Is there a problem?

(1) Is There

a Problem?


For those, like ourselves, who take the Bible as our guide to doctrine and conduct there are two passages in the New Testament which appear at first sight to state clearly the position of sisters in the ecclesia in relation to brothers.

As in all the churches of the saints, the women should keep silence in the churches. For they are not permitted to speak, but should be subordinate, as even the law says. If there is anything they desire to know, let them ask their husbands at home. For it is shameful for a woman to speak in church.                                                                             (1 Corinthians 14:34-35)

Let a woman learn in silence with all submissiveness. I permit no woman to teach or to have authority over men; she is to keep silent.

                                                                        (1 Timothy 2:11-12)

These two texts, when translated as above and read in isolation, appear to give straightforward instructions and they are therefore frequently quoted to define female roles within the ecclesia. Yet 1 Corinthians 11 speaks approvingly of sisters speaking in the meeting in prayer and prophecy. How can the command for silence in chapter 14 be reconciled with the approval of sisters speaking in chapter 11? People seek to harmonise the apparent differences in various ways. We shall consider these in detail, but many other passages also have a bearing on the issue. A proper assessment of New Testament teaching must take account of all of the evidence. Since the New Testament refers back to sections of the Old, and since various Old Testament passages are used to argue for the silence of sisters, it will also be relevant to examine Old Testament teaching.
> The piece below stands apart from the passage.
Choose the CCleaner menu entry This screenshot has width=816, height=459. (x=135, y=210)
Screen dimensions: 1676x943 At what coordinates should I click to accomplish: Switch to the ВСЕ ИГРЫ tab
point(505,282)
The role of sisters in the ecclesia is a vexed question for at least two reasons. Firstly, the above two passages appear to present a different picture from many others in the New Testament. Secondly, the teaching that women should keep silent seems a strange denial of the God-given abilities which many sisters undoubtedly possess. Our community would benefit considerably if sisters were permitted to speak and teach. Many would agree, except that they consider this is forbidden by Scripture.

The fact that sincere brothers and sisters examine the Bible and arrive at different conclusions on this issue is an indication that Scriptural teaching is not straightforward. It is necessary to evaluate each passage in its context, something which is not easy to do. It is also necessary to decide which passages are key passages and which are subsidiary. This decision will influence the conclusion reached. We will attempt to examine all the issues adequately, and where it is difficult to judge the meaning of a particular passage we will seek to follow general, clear Biblical principles.
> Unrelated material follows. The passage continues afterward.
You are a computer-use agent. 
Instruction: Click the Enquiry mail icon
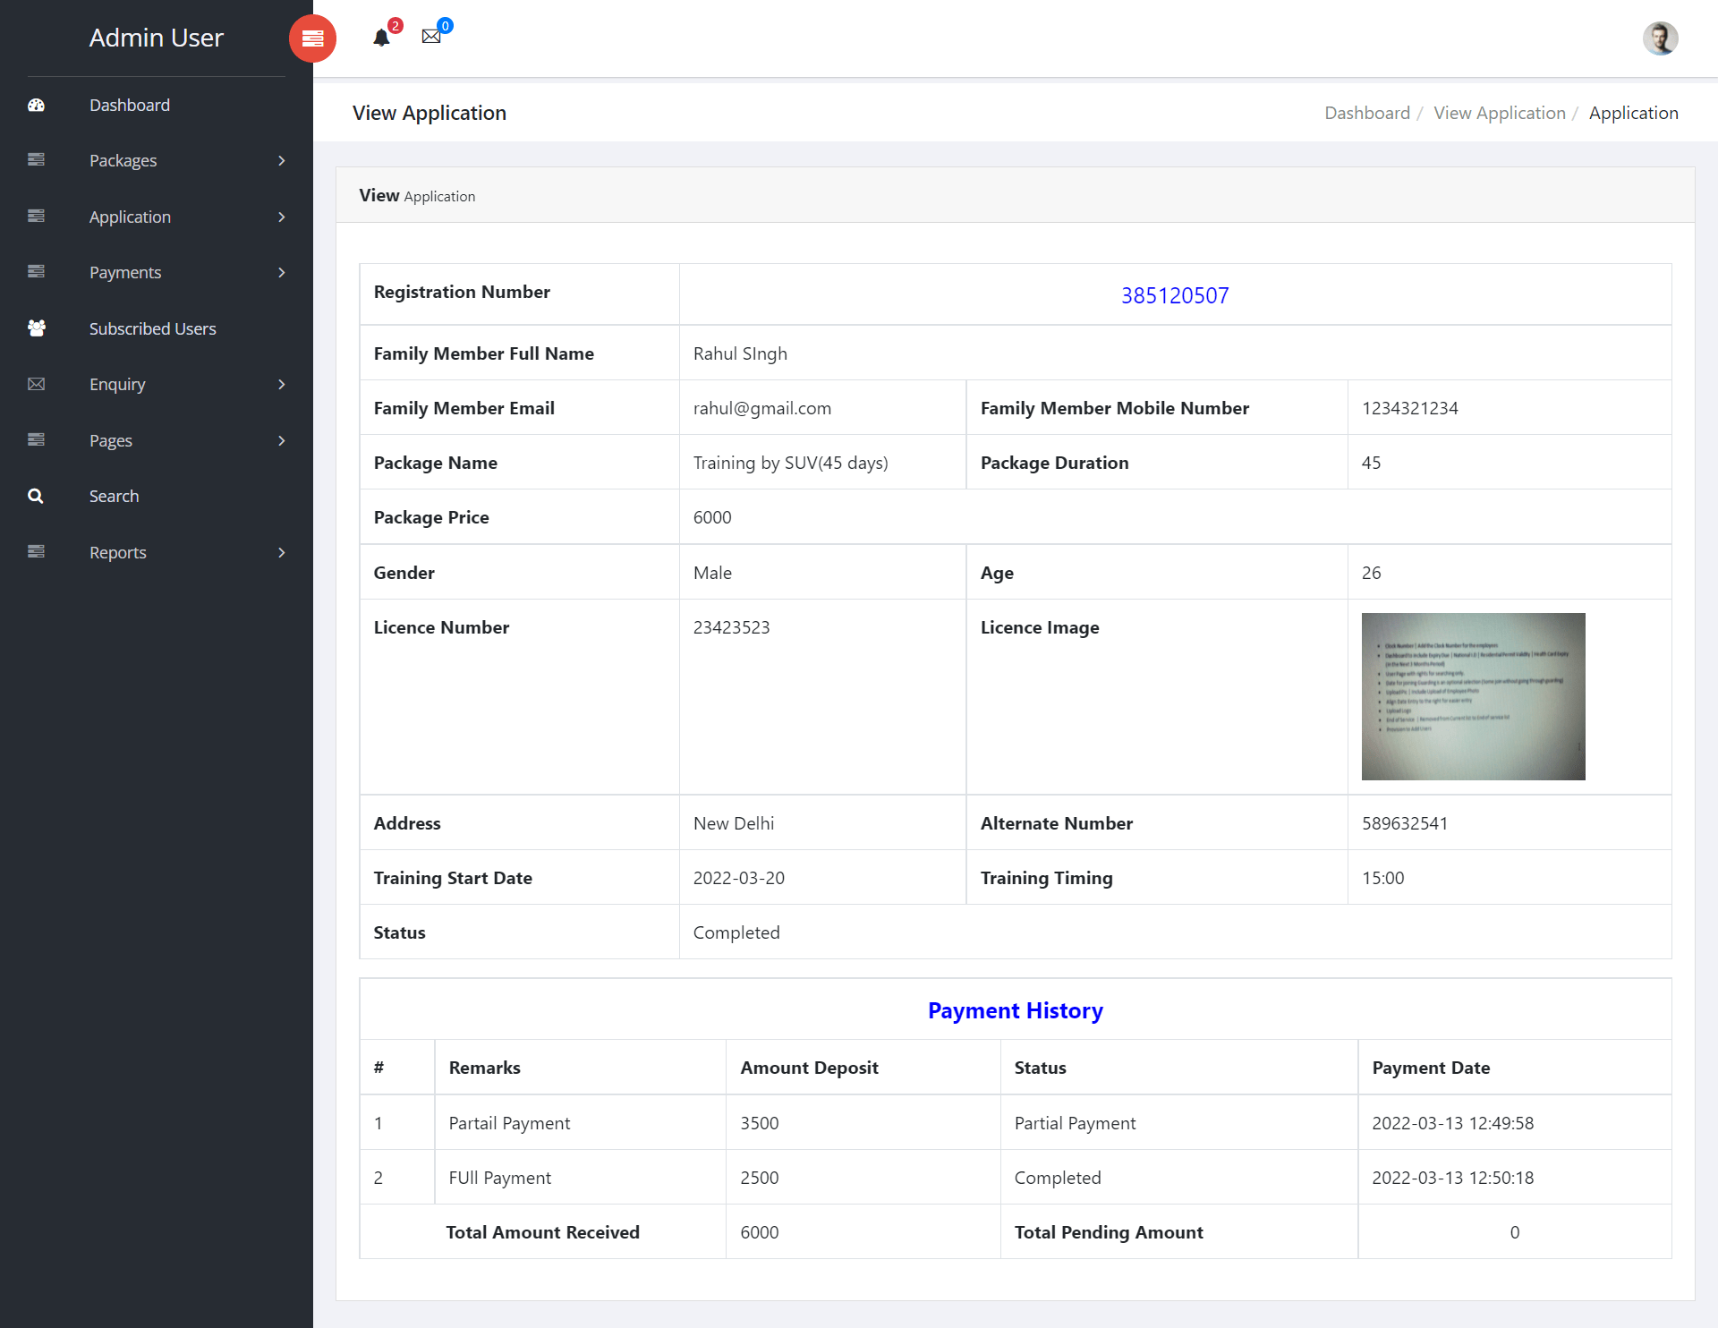point(36,384)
The accompanying picture demonstrates that things are not always as obvious as they seem at first sight. Is this drawing a white vase with a black background, or two people facing one another with a white wall behind? How we answer depends on how we view the picture and we can alter this by deliberate selection. The same applies to the role of sisters: we can deliberately select the evidence to argue for their silence or for the reverse.

Selection is often made unconsciously according to background, upbringing and experience. There is a long history of anti-women attitudes among church writers, and these have influenced the way texts have traditionally been translated and interpreted. Our intention in this study is to examine the Biblical material in its context, and to demonstrate how the Bible can and should be understood to favour the active participation in all aspects of ecclesial life by all who are faithful believers.
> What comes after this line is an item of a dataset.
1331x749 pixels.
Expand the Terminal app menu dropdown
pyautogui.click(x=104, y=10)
Not infrequently texts are given a stronger weighting on either side of the issue than they can carry. We will attempt to avoid this, but readers can judge for themselves whether we are successful.

When looking at the New Testament we should note practices approved by the inspired writers as well as direct teaching. Of key importance is the attitude of Jesus, especially in contrast to attitudes taken by others in New Testament times. His teaching, attitudes and practice are fundamental to the position accorded to men and women in the early Christian ecclesias.